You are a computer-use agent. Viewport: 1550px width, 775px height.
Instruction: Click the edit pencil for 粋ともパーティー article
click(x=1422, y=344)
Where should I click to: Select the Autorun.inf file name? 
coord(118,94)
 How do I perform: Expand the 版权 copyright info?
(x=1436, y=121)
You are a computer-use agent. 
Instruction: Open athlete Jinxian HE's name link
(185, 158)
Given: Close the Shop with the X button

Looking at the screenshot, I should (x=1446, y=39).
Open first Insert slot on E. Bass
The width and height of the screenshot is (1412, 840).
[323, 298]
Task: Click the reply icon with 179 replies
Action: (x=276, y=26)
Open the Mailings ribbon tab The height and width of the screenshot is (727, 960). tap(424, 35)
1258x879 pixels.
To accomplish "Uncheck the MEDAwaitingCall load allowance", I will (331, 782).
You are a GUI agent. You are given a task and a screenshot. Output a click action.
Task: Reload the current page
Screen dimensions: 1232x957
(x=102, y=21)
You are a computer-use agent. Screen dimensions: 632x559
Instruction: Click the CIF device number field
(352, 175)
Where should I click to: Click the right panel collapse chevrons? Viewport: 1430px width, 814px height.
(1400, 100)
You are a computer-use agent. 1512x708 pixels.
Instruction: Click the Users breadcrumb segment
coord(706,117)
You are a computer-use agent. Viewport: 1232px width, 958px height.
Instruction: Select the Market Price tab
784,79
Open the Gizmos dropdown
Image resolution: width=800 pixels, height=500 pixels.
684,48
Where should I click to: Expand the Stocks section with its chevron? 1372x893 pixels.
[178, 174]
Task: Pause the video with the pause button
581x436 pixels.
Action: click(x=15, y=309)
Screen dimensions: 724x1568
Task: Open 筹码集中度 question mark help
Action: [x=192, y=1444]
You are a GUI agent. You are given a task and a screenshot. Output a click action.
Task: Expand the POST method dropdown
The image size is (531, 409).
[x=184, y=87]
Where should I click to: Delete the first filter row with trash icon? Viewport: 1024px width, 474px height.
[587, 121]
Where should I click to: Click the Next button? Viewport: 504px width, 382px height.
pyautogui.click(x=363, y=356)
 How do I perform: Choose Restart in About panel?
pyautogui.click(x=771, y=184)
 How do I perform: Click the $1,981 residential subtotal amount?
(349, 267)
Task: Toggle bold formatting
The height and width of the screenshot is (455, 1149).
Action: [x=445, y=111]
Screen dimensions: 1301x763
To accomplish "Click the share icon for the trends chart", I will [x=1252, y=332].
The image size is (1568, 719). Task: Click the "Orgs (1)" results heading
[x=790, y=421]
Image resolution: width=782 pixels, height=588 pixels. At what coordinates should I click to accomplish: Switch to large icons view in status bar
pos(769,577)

§ **Problem requirements**
Set down each entry exactly, leaving none out.

§ **Task answer**
You are a computer-use agent. Viewport: 1550px width, 775px height.
Instruction: Click the edit pencil for 粋ともパーティー article
click(x=1422, y=344)
Where should I click to: Select the Autorun.inf file name? 
coord(118,94)
 How do I perform: Expand the 版权 copyright info?
(x=1436, y=121)
You are a computer-use agent. 
Instruction: Open athlete Jinxian HE's name link
(185, 158)
Given: Close the Shop with the X button

Looking at the screenshot, I should (x=1446, y=39).
Open first Insert slot on E. Bass
The width and height of the screenshot is (1412, 840).
[323, 298]
Task: Click the reply icon with 179 replies
Action: (x=276, y=26)
Open the Mailings ribbon tab The height and width of the screenshot is (727, 960). tap(424, 35)
1258x879 pixels.
To accomplish "Uncheck the MEDAwaitingCall load allowance", I will (331, 782).
You are a GUI agent. You are given a task and a screenshot. Output a click action.
Task: Reload the current page
Screen dimensions: 1232x957
(x=102, y=21)
You are a computer-use agent. Screen dimensions: 632x559
Instruction: Click the CIF device number field
(352, 175)
Where should I click to: Click the right panel collapse chevrons? Viewport: 1430px width, 814px height.
(1400, 100)
You are a computer-use agent. 1512x708 pixels.
Instruction: Click the Users breadcrumb segment
coord(706,117)
You are a computer-use agent. Viewport: 1232px width, 958px height.
Instruction: Select the Market Price tab
784,79
Open the Gizmos dropdown
Image resolution: width=800 pixels, height=500 pixels.
684,48
Where should I click to: Expand the Stocks section with its chevron? 1372x893 pixels.
[178, 174]
Task: Pause the video with the pause button
581x436 pixels.
Action: click(x=15, y=309)
Screen dimensions: 724x1568
Task: Open 筹码集中度 question mark help
Action: [x=192, y=1444]
You are a GUI agent. You are given a task and a screenshot. Output a click action.
Task: Expand the POST method dropdown
The image size is (531, 409).
[x=184, y=87]
Where should I click to: Delete the first filter row with trash icon? Viewport: 1024px width, 474px height.
[587, 121]
Where should I click to: Click the Next button? Viewport: 504px width, 382px height.
pyautogui.click(x=363, y=356)
 How do I perform: Choose Restart in About panel?
pyautogui.click(x=771, y=184)
 How do I perform: Click the $1,981 residential subtotal amount?
(349, 267)
Task: Toggle bold formatting
The height and width of the screenshot is (455, 1149).
Action: [x=445, y=111]
Screen dimensions: 1301x763
To accomplish "Click the share icon for the trends chart", I will [x=1252, y=332].
The image size is (1568, 719). Task: Click the "Orgs (1)" results heading
[x=790, y=421]
Image resolution: width=782 pixels, height=588 pixels. At what coordinates should I click to accomplish: Switch to large icons view in status bar
pos(769,577)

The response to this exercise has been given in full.